__REQUIRED WORK__.
Copy out every line of the records below word for word.

(Source data)
════════════════════

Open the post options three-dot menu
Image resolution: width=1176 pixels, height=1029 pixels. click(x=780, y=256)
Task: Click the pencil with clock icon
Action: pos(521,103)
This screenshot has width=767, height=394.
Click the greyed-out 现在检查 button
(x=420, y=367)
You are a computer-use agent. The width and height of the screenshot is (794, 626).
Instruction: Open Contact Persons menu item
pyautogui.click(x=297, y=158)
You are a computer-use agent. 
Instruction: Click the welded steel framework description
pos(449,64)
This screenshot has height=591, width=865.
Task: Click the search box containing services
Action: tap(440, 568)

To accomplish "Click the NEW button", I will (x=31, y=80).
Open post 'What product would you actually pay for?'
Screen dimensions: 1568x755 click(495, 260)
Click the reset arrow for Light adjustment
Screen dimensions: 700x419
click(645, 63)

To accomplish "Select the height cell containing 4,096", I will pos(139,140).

════════════════════

__THE RESPONSE__.
Open the post options three-dot menu
Image resolution: width=1176 pixels, height=1029 pixels. click(x=780, y=256)
Task: Click the pencil with clock icon
Action: pos(521,103)
This screenshot has width=767, height=394.
Click the greyed-out 现在检查 button
(x=420, y=367)
You are a computer-use agent. The width and height of the screenshot is (794, 626).
Instruction: Open Contact Persons menu item
pyautogui.click(x=297, y=158)
You are a computer-use agent. 
Instruction: Click the welded steel framework description
pos(449,64)
This screenshot has height=591, width=865.
Task: Click the search box containing services
Action: tap(440, 568)

To accomplish "Click the NEW button", I will (x=31, y=80).
Open post 'What product would you actually pay for?'
Screen dimensions: 1568x755 click(495, 260)
Click the reset arrow for Light adjustment
Screen dimensions: 700x419
click(645, 63)

To accomplish "Select the height cell containing 4,096", I will pos(139,140).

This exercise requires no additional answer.